Édition française alignée sur les sources
Hermann Hackmann
Hermann Hackmann a exercé la fonction suivante : premier Schutzhaftlagerführer au camp de concentration de Lublin-Majdanek, auparavant membre de l’état-major de commandement du camp de concentration de Buchenwald. Ce profil reconstruit sa place dans Buchenwald, Lublin et Majdanek à partir de fonctions, décisions, activités de supervision ou actes opérationnels documentés. Il n’attribue pas à une seule personne tous les crimes commis par une institution ou dans une région.
Éléments établis
- Les archives du mémorial de Buchenwald documentent le parcours de Hackmann, de Rapportführer et adjoint du commandant au poste de premier Schutzhaftlagerführer du camp de concentration de Lublin-Majdanek en 1941.
- En qualité de chef du camp des détenus, il se trouvait dans la chaîne directe de commandement en matière de discipline, d’appels, de punitions et d’exécutions ; la responsabilité ne découle toutefois pas du seul titre.
- Lors du procès de Majdanek, le tribunal régional de Düsseldorf le reconnut, le 30 juin 1981, coupable de complicité de meurtre pour deux ensembles de faits concernant au moins 141 personnes et lui infligea dix ans de réclusion.
- Un tribunal militaire américain l’avait auparavant condamné à mort lors du procès de Buchenwald en 1947 ; la peine fut commuée en réclusion à perpétuité en 1948 et il fut libéré en 1955.
Place dans la chaîne de responsabilité
Hackmann permet de décrire le Schutzhaftlagerführer comme le responsable opérationnel de l’ordre dans le camp des détenus, entre le commandant, d’une part, et les chefs de block et les gardiens, d’autre part.

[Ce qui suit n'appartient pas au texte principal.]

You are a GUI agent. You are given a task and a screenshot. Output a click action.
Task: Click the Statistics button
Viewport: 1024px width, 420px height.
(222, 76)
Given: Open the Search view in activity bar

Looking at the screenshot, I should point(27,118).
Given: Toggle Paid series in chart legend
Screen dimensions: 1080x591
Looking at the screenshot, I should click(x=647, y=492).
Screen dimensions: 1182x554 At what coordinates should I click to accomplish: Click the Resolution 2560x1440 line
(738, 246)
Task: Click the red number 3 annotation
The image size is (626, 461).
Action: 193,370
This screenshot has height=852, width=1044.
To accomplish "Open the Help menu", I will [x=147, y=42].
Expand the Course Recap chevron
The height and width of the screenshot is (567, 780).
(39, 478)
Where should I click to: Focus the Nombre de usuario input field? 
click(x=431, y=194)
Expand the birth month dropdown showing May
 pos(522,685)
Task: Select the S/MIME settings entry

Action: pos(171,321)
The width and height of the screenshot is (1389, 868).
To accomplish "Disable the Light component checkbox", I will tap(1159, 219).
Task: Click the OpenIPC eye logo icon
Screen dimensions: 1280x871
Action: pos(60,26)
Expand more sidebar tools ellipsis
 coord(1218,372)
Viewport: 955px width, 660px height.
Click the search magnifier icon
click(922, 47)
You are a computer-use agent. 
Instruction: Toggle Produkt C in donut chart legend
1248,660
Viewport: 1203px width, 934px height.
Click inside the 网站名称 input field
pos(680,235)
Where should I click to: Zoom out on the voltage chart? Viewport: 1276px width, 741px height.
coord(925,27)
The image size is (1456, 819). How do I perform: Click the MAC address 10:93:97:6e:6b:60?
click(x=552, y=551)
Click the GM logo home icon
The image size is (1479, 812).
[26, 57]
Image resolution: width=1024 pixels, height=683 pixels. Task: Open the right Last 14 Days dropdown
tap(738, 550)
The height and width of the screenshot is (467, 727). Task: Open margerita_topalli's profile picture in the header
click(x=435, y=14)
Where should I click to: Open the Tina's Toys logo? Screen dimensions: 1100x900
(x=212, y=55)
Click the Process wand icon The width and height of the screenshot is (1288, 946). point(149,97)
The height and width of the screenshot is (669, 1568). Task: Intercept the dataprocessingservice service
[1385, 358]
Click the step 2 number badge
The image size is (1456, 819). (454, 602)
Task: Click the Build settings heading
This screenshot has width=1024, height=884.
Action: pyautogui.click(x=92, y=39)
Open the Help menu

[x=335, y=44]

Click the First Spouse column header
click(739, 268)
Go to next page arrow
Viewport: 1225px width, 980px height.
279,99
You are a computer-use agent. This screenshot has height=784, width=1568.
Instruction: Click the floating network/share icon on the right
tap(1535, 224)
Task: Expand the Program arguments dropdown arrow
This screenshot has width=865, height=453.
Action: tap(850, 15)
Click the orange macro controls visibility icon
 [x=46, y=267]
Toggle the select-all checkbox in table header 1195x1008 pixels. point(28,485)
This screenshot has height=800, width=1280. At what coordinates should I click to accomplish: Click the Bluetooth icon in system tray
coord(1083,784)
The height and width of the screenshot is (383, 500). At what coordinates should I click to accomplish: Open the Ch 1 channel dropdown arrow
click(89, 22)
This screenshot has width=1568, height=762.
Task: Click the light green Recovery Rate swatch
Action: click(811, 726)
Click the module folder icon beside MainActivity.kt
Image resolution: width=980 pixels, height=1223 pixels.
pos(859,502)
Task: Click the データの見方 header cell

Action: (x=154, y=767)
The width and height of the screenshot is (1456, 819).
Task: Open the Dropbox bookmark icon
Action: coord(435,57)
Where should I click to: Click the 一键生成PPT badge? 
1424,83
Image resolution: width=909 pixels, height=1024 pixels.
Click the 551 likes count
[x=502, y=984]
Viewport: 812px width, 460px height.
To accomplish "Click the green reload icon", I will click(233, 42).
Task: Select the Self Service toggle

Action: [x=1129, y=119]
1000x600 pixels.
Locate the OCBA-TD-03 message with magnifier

Les deux procès d’après-guerre montrent également que les juridictions alliées et ouest-allemandes qualifièrent différemment la responsabilité du personnel des camps.
Événements et mécanismes clés
- service au sein de l’état-major de commandement du camp de concentration de Buchenwald à partir de 1937
- prise de fonctions comme premier Schutzhaftlagerführer au camp de concentration de Lublin-Majdanek en 1941
- peine de mort prononcée lors du procès principal de Buchenwald en 1947, commutation de la peine et libération en 1955
- procès de Majdanek de 1975–1981 et condamnation à dix ans le 30 juin 1981
Le cercle décrit le niveau d’autorité, la fonction et la capacité d’action. Plusieurs profils peuvent documenter des maillons différents d’une même chaîne de persécution ; leurs chiffres ne doivent donc pas être additionnés.
Jugement et responsabilité après 1945
Lors du procès principal de Buchenwald, un tribunal militaire américain condamna Hackmann à mort en 1947 ; la peine fut commuée en réclusion à perpétuité en 1948 et il fut libéré de Landsberg en 1955. Lors du troisième procès de Majdanek, le tribunal régional de Düsseldorf le condamna, le 30 juin 1981, à dix ans de réclusion pour complicité de meurtre dans deux cas concernant au moins 141 personnes. Les sources publiques ne permettent pas de déterminer avec fiabilité quelle part de la seconde peine il purgea.
Limites des preuves
Le profil n’attribue pas à Hackmann tous les crimes commis à Buchenwald ou à Majdanek. Pour le second jugement, il ne mentionne que deux ensembles de faits de meurtre et le minimum établi par le tribunal ; la motivation intégrale n’est pas disponible dans les sources en ligne utilisées. La durée purgée après le jugement de 1981 n’a pas été établie publiquement.
Sources
Le corpus réunit des sources institutionnelles, archivistiques, judiciaires ou scientifiques provenant d’au moins deux éditeurs indépendants.